Direction ▸ Reproduce every one of the records below line for line, changing nothing.

===== Source data =====

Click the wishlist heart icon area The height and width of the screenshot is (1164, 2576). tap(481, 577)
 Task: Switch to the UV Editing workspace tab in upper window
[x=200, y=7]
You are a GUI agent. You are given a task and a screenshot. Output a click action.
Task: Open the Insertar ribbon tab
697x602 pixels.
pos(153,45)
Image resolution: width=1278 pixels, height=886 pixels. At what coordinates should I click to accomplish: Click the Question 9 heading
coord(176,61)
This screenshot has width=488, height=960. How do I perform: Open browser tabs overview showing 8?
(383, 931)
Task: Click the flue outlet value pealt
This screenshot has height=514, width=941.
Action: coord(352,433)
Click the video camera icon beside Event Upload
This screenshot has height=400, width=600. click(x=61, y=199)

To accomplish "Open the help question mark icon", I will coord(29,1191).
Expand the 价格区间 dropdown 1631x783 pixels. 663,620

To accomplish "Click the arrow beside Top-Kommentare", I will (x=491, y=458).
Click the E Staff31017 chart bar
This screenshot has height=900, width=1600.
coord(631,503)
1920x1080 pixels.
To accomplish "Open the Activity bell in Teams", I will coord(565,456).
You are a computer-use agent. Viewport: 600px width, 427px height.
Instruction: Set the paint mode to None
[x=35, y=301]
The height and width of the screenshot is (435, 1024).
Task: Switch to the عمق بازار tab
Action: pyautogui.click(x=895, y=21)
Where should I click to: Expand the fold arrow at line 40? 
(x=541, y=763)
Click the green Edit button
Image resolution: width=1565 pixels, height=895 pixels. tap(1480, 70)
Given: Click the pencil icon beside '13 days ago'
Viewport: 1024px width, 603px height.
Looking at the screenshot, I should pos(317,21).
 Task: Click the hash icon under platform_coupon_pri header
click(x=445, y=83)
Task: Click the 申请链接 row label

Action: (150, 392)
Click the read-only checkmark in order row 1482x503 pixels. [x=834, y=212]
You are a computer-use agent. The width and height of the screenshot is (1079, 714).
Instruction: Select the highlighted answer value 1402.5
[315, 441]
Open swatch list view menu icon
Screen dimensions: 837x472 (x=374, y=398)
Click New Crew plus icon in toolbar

=====

Complete response ▸
Click the wishlist heart icon area The height and width of the screenshot is (1164, 2576). tap(481, 577)
 Task: Switch to the UV Editing workspace tab in upper window
[x=200, y=7]
You are a GUI agent. You are given a task and a screenshot. Output a click action.
Task: Open the Insertar ribbon tab
697x602 pixels.
pos(153,45)
Image resolution: width=1278 pixels, height=886 pixels. At what coordinates should I click to accomplish: Click the Question 9 heading
coord(176,61)
This screenshot has width=488, height=960. How do I perform: Open browser tabs overview showing 8?
(383, 931)
Task: Click the flue outlet value pealt
This screenshot has height=514, width=941.
Action: coord(352,433)
Click the video camera icon beside Event Upload
This screenshot has height=400, width=600. click(x=61, y=199)

To accomplish "Open the help question mark icon", I will coord(29,1191).
Expand the 价格区间 dropdown 1631x783 pixels. 663,620

To accomplish "Click the arrow beside Top-Kommentare", I will (x=491, y=458).
Click the E Staff31017 chart bar
This screenshot has height=900, width=1600.
coord(631,503)
1920x1080 pixels.
To accomplish "Open the Activity bell in Teams", I will coord(565,456).
You are a computer-use agent. Viewport: 600px width, 427px height.
Instruction: Set the paint mode to None
[x=35, y=301]
The height and width of the screenshot is (435, 1024).
Task: Switch to the عمق بازار tab
Action: pyautogui.click(x=895, y=21)
Where should I click to: Expand the fold arrow at line 40? 
(x=541, y=763)
Click the green Edit button
Image resolution: width=1565 pixels, height=895 pixels. tap(1480, 70)
Given: Click the pencil icon beside '13 days ago'
Viewport: 1024px width, 603px height.
Looking at the screenshot, I should pos(317,21).
 Task: Click the hash icon under platform_coupon_pri header
click(x=445, y=83)
Task: Click the 申请链接 row label

Action: (150, 392)
Click the read-only checkmark in order row 1482x503 pixels. [x=834, y=212]
You are a computer-use agent. The width and height of the screenshot is (1079, 714).
Instruction: Select the highlighted answer value 1402.5
[315, 441]
Open swatch list view menu icon
Screen dimensions: 837x472 (x=374, y=398)
Click New Crew plus icon in toolbar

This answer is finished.